The model links a planet's size and internal make‑up to its ability to generate and retain an atmosphere over geological timescales. In practice, that means folding in messy, interconnected stuff like volcanic activity, internal heat from radioactive elements, and the hammering a planet takes from its parent star's radiation.

To build the model, Hill used an existing planetary simulation code called ExoPlex, then ran scenarios for six rocky worlds ranging from half Earth's size up to Earth‑size. The simulations tracked how each planet's structure and heat budget would influence volcanic outgassing, how thick an atmosphere could build up, and how quickly stellar radiation would strip that atmosphere away.

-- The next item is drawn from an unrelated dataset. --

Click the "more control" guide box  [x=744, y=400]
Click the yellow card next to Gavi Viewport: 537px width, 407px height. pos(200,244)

According to Stanford's account, STEHM successfully reproduced two very different outcomes: Venus, with its suffocating carbon dioxide shroud, and Mars, where most of an early atmosphere has leaked into space over billions of years. Getting those right is the basic test any such model has to pass before astronomers will trust it on worlds they can never visit.

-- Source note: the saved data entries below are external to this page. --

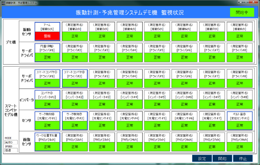Open the コンベヤ① インバータ#1 tile
The image size is (260, 165).
click(47, 99)
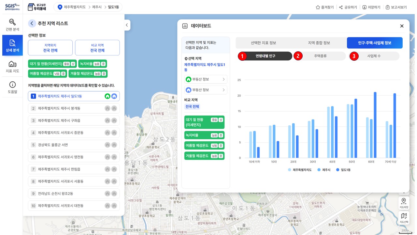Screen dimensions: 417x235
Task: Open 간편 분석 in the sidebar
Action: tap(12, 25)
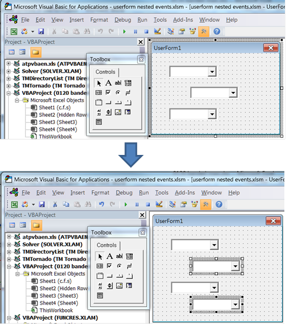Open Help question mark icon in upper toolbar

coord(217,31)
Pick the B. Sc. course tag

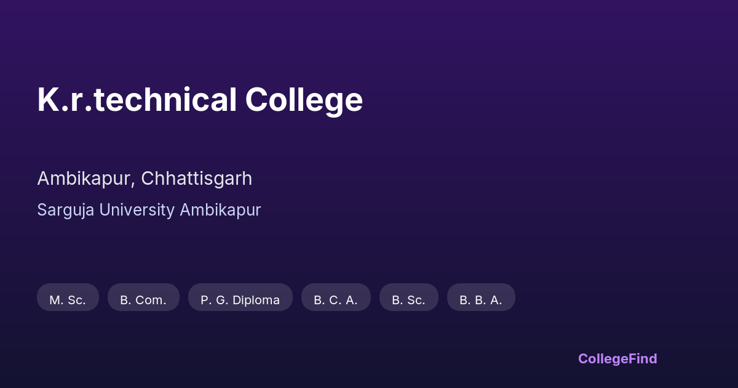(x=408, y=300)
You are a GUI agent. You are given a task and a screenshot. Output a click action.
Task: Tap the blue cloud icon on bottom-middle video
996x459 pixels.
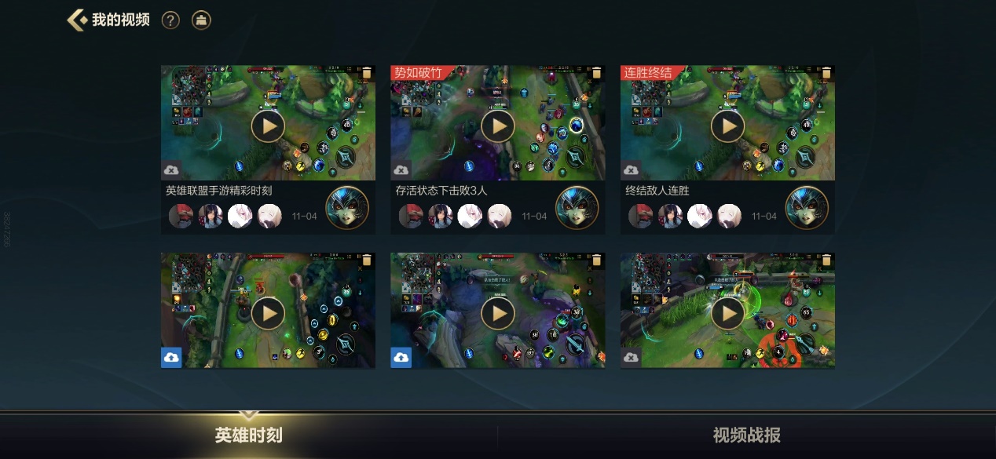[401, 357]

'Maybe We're One of the First': What the Model Says

Hill's simulations suggest that rocky worlds at least 80 per cent the size of Earth can retain atmospheres for 10 billion years or more when they orbit within the habitable zones of Sun‑like stars. That is comfortably longer than the current age of the Solar System.

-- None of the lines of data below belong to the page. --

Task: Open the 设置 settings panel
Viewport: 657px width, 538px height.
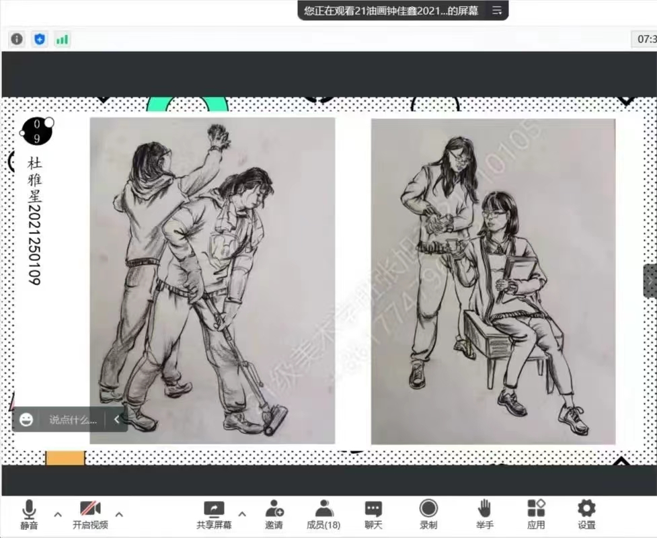Action: [x=586, y=514]
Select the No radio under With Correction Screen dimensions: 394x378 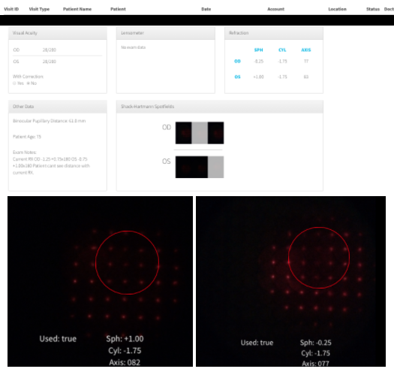29,83
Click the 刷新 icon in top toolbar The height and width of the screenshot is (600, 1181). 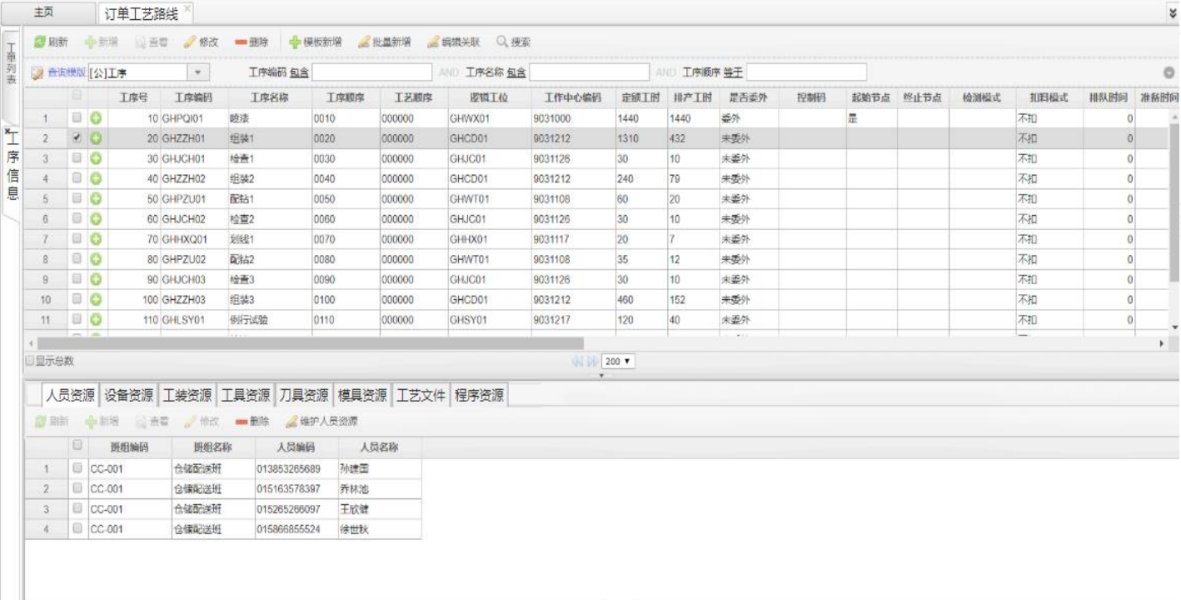pyautogui.click(x=39, y=42)
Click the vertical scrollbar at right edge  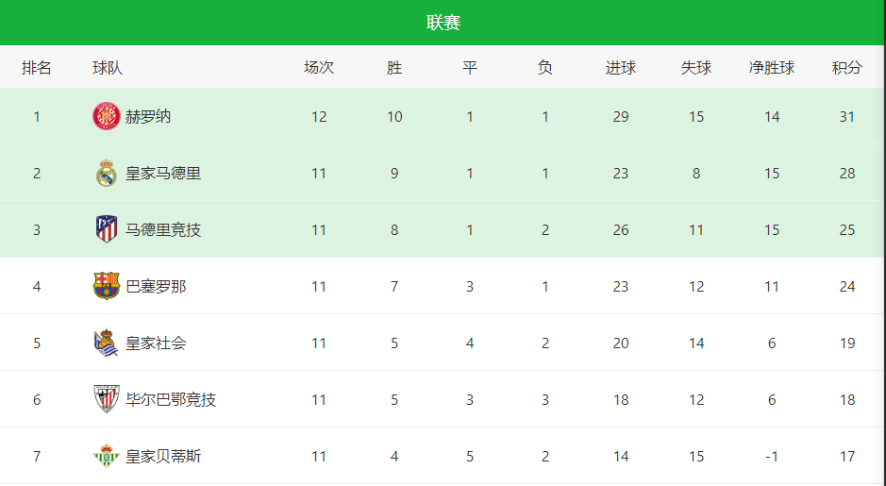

Below that threshold, atmospheric survival looks far shakier. Worlds around 70 per cent of Earth's radius may still hold onto their air under favourable conditions, the team found, but in general smaller planets lose their atmospheres more quickly. The crucial variables include how much carbon they start with and how many heat‑producing elements lurk in their interiors to fuel ongoing volcanism, which can keep topping up a thinning atmosphere.

Faced with an ever‑growing catalogue of rocky exoplanets, they can now flag those above the rough 0.8 Earth‑size cut‑off as better bets for long‑lived atmospheres, and therefore better bets for life that might actually announce its presence through gases like oxygen, methane or other potential biosignatures.

'Maybe there's life on other planets under the ground, but we are never going to be able to see it because we can't send something to those exoplanets,' she said. 'The best chance we've got is looking for signs of life by analysing atmospheres from afar.'

If long‑lived, atmosphere‑bearing, Earth‑scale planets are rarer than the raw exoplanet numbers suggest, then truly habitable worlds might be thinly spread in space and time. Intelligent life could be even rarer. Hill's implied answer to the Fermi paradox, the long‑standing puzzle of 'where is everybody,' is cautious but quietly radical: maybe we have not heard from anyone else because there are not many someone‑elses around yet.

Nothing in the model proves that, of course. STEHM is a filter, not a revelation. It does not say whether life actually emerges on these worlds, only whether the stage stays set long enough for life to have a fighting chance. But it gives mission planners a harder‑edged tool as they draw up target lists for space observatories and ground‑based telescopes, which is what counts in the next decade.

The first real test will come when those observatories start piling up atmospheric spectra for a statistically meaningful number of small, rocky exoplanets. If the atmospheres cluster around that 0.8 Earth‑size threshold, Hill's work will look prescient. If not, astronomers will go back to the drawing board, as they usually do, and refine their models yet again.

Either way, the Stanford scientist's argument forces a subtle shift in how we talk about habitable planets. It is not enough to say a world is in the right place around its star. It has to be the right size and internally lively enough to keep the air in. And if that shrinks the club of potentially habitable planets, it also makes one awkward conclusion harder to dodge, that Earth could indeed be unusually early, or unusually lucky, in this part of the galaxy.